→ TEXTO DE REFERÊNCIA
★ ★ ★ ★
Ordem descumprida

Presidente da Fundação Casa, em São Paulo, é afastada do cargo

Autor

22 de maio de 2007, 20h22

A presidente da Fundação Casa em São Paulo (ex-Febem), Berenice Maria Giannella, foi afastada do cargo. A decisão é da juíza Mônica Ribeiro de Souza Paukoski, do departamento de Execuções da Infância e da Juventude de São Paulo.

O pedido de afastamento foi feito pelo Ministério Público estadual. A assessoria de imprensa da Fundação Casa informou que o departamento jurídico da fundação ainda não foi notificado e que, portanto, Berenice permanece no cargo.

Berenice é presidente da instituição desde 9 de junho de 2005, quando o órgão ainda era Febem. A mudança de nomenclatura foi em 28 de dezembro de 2006.

O afastamento de Berenice foi determinado com o argumento de que ela descumpriu sentença judicial que determinava que a Unidade de Atendimento Inicial, no bairro do Brás, não internasse número de adolescentes superior à capacidade máxima, que é de 96 internos. A sentença também questionava a permanência prolongada e indevida de jovens com internação provisória ou sentença de internação determinada.
★ ★ ★ ★
→ DADOS APRESENTADOS
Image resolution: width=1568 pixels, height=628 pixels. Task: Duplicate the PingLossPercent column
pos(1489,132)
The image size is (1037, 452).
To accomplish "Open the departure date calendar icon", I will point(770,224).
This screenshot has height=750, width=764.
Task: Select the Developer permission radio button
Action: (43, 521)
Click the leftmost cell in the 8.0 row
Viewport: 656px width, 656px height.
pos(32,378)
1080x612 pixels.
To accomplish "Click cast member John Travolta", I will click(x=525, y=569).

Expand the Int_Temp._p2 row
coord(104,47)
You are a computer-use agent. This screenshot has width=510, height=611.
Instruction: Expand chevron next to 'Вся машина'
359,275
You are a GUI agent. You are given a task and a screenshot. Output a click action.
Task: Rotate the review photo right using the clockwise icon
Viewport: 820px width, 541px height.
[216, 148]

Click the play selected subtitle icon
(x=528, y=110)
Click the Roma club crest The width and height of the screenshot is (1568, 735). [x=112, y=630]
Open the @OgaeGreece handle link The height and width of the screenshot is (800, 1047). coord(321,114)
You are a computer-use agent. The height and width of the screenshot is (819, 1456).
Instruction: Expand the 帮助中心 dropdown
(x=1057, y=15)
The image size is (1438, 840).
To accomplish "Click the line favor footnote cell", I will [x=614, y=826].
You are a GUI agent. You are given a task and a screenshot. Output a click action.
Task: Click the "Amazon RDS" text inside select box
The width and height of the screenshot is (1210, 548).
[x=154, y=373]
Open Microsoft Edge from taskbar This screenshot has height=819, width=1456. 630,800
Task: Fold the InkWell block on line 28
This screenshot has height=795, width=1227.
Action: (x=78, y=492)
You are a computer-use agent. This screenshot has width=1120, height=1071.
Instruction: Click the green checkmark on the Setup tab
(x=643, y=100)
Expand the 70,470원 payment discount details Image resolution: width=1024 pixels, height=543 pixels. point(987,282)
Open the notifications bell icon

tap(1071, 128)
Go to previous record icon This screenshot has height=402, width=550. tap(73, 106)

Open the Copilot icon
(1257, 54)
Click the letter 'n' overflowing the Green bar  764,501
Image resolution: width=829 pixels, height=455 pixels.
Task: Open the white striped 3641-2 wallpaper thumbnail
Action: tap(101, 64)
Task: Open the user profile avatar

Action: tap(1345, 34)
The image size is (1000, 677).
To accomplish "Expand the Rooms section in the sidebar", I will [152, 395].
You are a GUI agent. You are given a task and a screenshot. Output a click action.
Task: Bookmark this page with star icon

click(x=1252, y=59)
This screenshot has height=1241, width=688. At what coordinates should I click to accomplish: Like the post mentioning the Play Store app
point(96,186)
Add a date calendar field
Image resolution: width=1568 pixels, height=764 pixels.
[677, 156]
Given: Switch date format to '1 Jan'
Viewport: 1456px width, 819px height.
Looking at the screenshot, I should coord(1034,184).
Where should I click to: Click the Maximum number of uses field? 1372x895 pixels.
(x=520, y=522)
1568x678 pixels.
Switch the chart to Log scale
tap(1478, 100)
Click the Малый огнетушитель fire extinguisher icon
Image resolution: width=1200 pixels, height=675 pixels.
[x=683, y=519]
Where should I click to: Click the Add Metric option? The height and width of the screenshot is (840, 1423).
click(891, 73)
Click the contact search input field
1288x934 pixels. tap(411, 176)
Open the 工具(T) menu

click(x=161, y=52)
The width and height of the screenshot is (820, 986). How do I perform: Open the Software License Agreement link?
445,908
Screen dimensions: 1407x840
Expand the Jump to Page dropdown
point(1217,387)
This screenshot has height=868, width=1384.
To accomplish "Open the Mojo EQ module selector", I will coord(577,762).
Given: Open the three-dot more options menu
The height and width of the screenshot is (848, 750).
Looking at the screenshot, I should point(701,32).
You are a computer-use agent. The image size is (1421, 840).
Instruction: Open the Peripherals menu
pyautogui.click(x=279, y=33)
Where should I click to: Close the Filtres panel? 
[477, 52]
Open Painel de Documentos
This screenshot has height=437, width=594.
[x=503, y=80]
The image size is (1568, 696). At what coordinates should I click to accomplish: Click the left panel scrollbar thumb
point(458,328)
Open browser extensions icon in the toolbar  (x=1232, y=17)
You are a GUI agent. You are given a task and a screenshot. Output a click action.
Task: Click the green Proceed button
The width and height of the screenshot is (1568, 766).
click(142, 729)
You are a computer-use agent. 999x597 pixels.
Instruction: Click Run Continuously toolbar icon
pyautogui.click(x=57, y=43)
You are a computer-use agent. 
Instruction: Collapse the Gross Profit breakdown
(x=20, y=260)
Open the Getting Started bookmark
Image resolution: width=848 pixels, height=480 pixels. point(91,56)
★ ★ ★ ★
→ LISTA DE TAREFAS
A: Diga se cada afirmação concorda com a notícia sobre a Fundação Casa, respondendo sim ou não e citando as palavras do texto que decidem: (i) o pedido de afastamento partiu do Ministério Público estadual; (ii) a capacidade máxima da Unidade de Atendimento Inicial é de 120 internos; (iii) Berenice preside a instituição desde 2006.
B: Liste todas as datas completas (dia, mês e ano) que aparecem na notícia sobre a Fundação Casa.
C: Retome a notícia sobre a Fundação Casa e continue a partir da última frase.

→ RESPOSTAS DOS EXERCÍCIOS
A:
(i) Sim: "O pedido de afastamento foi feito pelo Ministério Público estadual."
(ii) Não: "que é de 96 internos".
(iii) Não: "Berenice é presidente da instituição desde 9 de junho de 2005".

B: 22 de maio de 2007; 9 de junho de 2005; 28 de dezembro de 2006.

C:
Em duas situações, membros do Judiciário verificaram que a unidade continuava superlotada. No dia 4 de abril, 161 adolescentes estavam internados no local, 65 a mais do que o número determinado por lei.

Em 24 de abril, 162 jovens permaneciam na unidade. Desses, 35 já estavam sentenciados à internação, contrariando processo educacional previsto no Estatuto da Criança e do Adolescente.

Segundo assessoria de imprensa da Fundação Casa, a superlotação ocorre porque o complexo do Brás é o centro de triagem. A distribuição dos menores para outras unidades acontecia em até três dias conforme determina dispositivo do ECA, disse a instituição.

A substituição de Berenice deve acontecer em até cinco dias a partir da sua citação. A decisão foi encaminhada ao secretário da Justiça e Defesa da Cidadania, Luiz Antonio Marrey.

Leia a decisão

Vistos.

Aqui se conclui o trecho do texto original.